Howest University for Applied Sciences, Belgium
Veerle Dubuy completed her Bachelors’ degree in Applied Psychology from Howest University for Applied Sciences. Several years later she completed her Masters’ degree in health promotion and her PhD in Health Sciences from Ghent University.Currently she is a Lecturer at Howest University for applied Sciences where she teaches courses in both the field of sports and movement and applied psychology. She has published several articles all on the evaluation of real-world interventions in reputed journals in the area of physical activity promotion.
Background: The increasing rates of obesity among children and adolescents, especially in those from lower socio-economic backgrounds, emphasize the need for interventions promoting a healthy diet and physical activity.
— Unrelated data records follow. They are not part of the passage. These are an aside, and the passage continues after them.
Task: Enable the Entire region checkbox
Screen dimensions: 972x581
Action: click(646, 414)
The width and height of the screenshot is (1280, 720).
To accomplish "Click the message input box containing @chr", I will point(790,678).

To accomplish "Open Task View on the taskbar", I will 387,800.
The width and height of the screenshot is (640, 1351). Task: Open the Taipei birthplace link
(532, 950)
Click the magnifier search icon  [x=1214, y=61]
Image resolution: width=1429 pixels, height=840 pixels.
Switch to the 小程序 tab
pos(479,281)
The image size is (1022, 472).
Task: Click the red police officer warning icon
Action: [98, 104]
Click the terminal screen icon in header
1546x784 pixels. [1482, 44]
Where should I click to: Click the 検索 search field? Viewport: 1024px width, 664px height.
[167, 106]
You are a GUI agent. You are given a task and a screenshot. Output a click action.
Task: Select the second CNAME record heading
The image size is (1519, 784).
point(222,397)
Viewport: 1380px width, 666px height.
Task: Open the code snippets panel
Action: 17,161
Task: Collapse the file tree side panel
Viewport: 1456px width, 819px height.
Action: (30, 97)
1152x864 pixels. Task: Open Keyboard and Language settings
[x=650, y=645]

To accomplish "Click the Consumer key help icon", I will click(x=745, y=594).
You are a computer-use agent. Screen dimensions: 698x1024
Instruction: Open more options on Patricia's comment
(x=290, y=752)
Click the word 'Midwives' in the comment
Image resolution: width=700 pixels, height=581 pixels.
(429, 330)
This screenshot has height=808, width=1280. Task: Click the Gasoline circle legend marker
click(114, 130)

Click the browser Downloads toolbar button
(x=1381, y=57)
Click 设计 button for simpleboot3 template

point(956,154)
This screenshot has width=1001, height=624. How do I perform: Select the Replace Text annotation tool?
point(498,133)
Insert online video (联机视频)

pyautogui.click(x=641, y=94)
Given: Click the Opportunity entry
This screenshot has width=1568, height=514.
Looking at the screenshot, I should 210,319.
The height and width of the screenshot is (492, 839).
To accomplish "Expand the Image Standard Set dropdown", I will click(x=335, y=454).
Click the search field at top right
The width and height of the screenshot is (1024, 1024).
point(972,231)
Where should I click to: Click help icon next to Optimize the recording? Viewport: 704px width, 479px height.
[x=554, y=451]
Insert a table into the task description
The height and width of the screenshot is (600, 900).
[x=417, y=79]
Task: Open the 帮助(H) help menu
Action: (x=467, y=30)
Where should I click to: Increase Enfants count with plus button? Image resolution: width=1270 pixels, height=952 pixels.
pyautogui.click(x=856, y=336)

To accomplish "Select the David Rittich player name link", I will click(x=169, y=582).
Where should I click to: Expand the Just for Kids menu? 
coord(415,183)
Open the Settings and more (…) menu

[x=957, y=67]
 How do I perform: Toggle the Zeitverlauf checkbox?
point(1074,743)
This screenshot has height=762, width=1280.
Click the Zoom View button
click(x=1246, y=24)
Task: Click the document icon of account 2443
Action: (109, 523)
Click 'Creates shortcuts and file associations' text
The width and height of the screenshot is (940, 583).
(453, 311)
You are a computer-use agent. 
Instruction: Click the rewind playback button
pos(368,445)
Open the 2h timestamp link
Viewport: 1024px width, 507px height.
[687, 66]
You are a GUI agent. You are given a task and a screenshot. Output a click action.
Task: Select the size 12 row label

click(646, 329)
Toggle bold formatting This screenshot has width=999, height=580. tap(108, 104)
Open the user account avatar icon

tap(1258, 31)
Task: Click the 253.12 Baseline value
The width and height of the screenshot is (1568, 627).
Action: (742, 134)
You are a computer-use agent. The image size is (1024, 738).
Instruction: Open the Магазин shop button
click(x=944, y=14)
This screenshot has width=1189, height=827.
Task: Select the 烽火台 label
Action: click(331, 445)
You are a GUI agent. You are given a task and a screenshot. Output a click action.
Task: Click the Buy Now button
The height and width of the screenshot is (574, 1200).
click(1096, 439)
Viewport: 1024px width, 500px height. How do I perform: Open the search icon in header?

The present study aimed to examine the effectiveness of the ‘Health Scores’ program, which combined professional football player role models with a school-based program to promote a healthy diet and physical activity to socially vulnerable children and adolescents. Methods: The intervention was implemented in two settings: professional football clubs and schools. Socially vulnerable children and adolescents (n=165 intervention group, n=440 control group, aged 10-14 year) provided self-reported data on dietary habits and physical activity before and after the four-month intervention. Intervention effects were evaluated using repeated measures analysis of variance. In addition, a process evaluation was conducted. Results: No intervention effects were found for several dietary behaviors, including consumption of breakfast, fruit, soft drinks or sweet and savory snacks. Positive intervention effects were found for self-efficacy for having a daily breakfast (p<0.01), positive attitude towards vegetables consumption (p<0.01) and towards lower soft drink consumption (p<0.001). A trend towards significance (p<0.10) was found for self-efficacy for reaching the physical activity guidelines. For sports participation no significant intervention effect was found. In total, 92 pupils completed the process evaluation, the feedback was largely positive. Conclusions: The ‘Health Scores’ intervention was successful in increasing psycho-social correlates of a healthy diet and PA. The use of professional football players as a credible source for health promotion was appealing to socially vulnerable children and adolescents.